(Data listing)
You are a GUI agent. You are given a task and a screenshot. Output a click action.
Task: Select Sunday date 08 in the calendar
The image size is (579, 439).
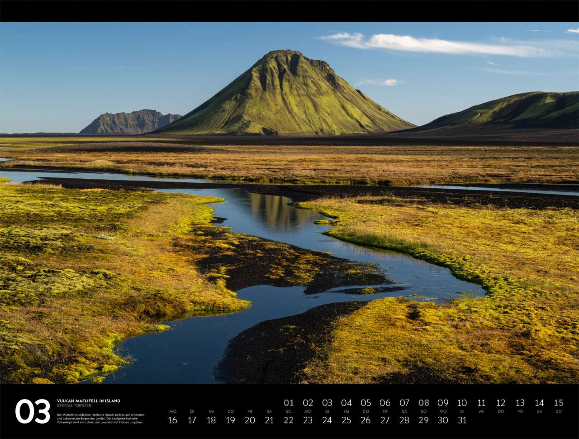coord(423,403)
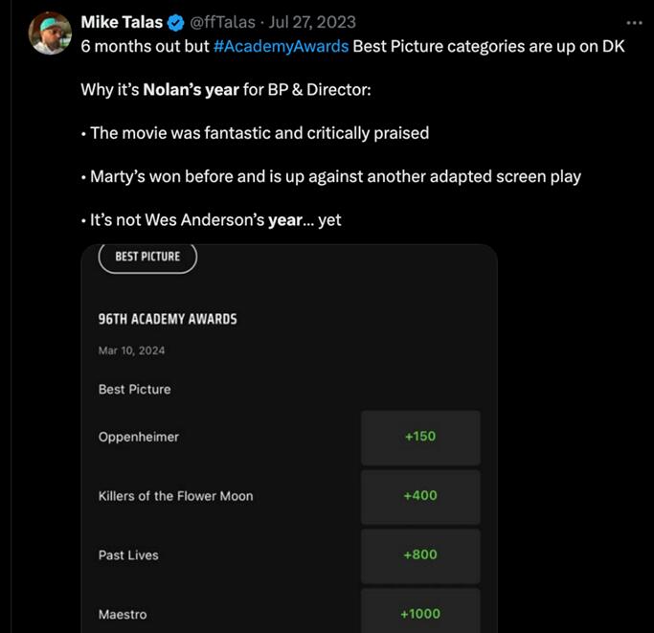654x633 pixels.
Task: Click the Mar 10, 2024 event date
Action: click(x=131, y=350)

== What you are asked to do ==
Could you render every line of the records above as a numbered list, leaving out blank lines and the pictures?

== Response to the task ==
1. You are a GUI agent. You are given a task and a screenshot. Output a click action.
2. Task: Select Sunday date 08 in the calendar
3. The image size is (579, 439).
4. coord(423,403)
5. 654x633 pixels.
6. Task: Click the Mar 10, 2024 event date
7. Action: click(x=131, y=350)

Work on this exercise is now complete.